Marketing and operations executives who have the foresight to get ahead of the changing trends found in the study are using this information now to prepare their strategies and budgets for the next few years:

  • 92% of the swarm agreed in less than 8 seconds that travelers will head to international sites once the world is safe. This is a warning for domestic destinations only looking at good sales in the immediate future.
  • Throughout the study the swarm consistently placed enhanced safety and cleanliness protocols toward the bottom of their criteria. This was good news to our experts who were trying to find new budgets.
  • There is no preference between vacation rentals and hotels/resorts, so accommodations need to dig into how travelers will make their selection (detailed in the study).
  • By the end of a 14-second deliberation that started with “packages and promotions” being most important to return travelers, the swarm overwhelmingly agreed that “upgrades on check-in” were better for increasing loyalty. 
  • Marketing and advertising that will work with travelers presented the most unexpected predictions and are steering our experts away from wasting money while focusing on things like brand building, packages and imagery over traditional tactics like print ads (with a 92% negative rating) and travel planning sites (with a 60% negative rating).

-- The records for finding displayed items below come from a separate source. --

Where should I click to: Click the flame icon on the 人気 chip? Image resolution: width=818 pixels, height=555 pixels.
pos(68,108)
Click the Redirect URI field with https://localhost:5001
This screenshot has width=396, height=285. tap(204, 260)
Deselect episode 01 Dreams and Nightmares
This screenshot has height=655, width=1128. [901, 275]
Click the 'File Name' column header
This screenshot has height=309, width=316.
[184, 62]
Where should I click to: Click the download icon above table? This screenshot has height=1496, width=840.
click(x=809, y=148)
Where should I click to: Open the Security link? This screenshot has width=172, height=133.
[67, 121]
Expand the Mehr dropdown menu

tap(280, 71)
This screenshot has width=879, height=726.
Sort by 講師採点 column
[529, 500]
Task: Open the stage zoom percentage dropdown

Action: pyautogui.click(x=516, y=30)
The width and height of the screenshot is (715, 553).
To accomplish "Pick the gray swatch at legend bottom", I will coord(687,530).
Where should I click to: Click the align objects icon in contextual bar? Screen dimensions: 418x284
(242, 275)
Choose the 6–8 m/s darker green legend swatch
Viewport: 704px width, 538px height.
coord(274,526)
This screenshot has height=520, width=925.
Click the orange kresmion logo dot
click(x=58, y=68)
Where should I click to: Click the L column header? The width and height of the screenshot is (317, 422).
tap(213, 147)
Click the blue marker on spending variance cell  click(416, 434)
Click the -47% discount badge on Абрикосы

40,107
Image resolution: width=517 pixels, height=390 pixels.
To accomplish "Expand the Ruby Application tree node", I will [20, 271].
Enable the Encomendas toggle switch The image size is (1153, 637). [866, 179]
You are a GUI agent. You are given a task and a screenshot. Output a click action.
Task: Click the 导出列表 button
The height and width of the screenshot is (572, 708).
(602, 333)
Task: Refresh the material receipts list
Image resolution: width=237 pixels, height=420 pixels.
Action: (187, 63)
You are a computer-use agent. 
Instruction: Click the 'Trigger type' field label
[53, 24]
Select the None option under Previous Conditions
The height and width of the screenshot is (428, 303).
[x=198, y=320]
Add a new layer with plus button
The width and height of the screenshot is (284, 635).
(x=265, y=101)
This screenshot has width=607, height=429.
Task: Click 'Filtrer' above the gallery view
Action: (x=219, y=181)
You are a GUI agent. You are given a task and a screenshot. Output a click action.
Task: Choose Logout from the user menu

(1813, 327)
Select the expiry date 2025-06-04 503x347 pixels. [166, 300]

“We saw examples throughout our study of how traditional surveys would have been inconclusive or entirely wrong,” said Parker Sanpei Chief Marketing Officer, Doug Klein. “The problem with the data many professionals get,” he continued,” is that it is not gathered in an unbiased group setting where we can track how people influence and are influenced by others. Answers we’ve always accepted as obvious from published surveys just don’t hold up when these influences are brought into the process. It’s this new dimension of collective intelligence we used in this study that has predicted election outcomes, sporting events scores, the Oscars, and even the stock market. It’s super exciting to be able to offer this to our clients.”

Parker Sanpei’s Swarm Intelligence platform provides deeper insights from new dimensions like “support density,” “faction support over time,” “time to decision,” “choice switch frequency” and even individual recordings of every question and answer period. Every participant’s decision process can even be analyzed individually or as part of a segment of participants. And even though swarms can be twice as accurate as traditional surveys or focus groups, running a swarm session is far simpler and more affordable with clients able to remain mostly hands-off.

Swarm intelligence sessions are conducted with a web-based platform similar to an online game, moderated by artificial intelligence. As participants work together through groupthink to deliberate over the best answers to strategic questions, measurements are captured four times a second that provide a wealth of knowledge into their decision-making process. Questions are carefully constructed to get the swarm to think about people like them. In combination with the unique jury-like process and artificial intelligence helping the group collaborate on a single “best” answer, it only takes only 25 to 50 people to represent the decision-making of thousands.

“Our hope is that this research and new, more accurate way of getting into the minds of consumers, will help guide an industry that touches so many lives into full recovery,” concluded Sanpei.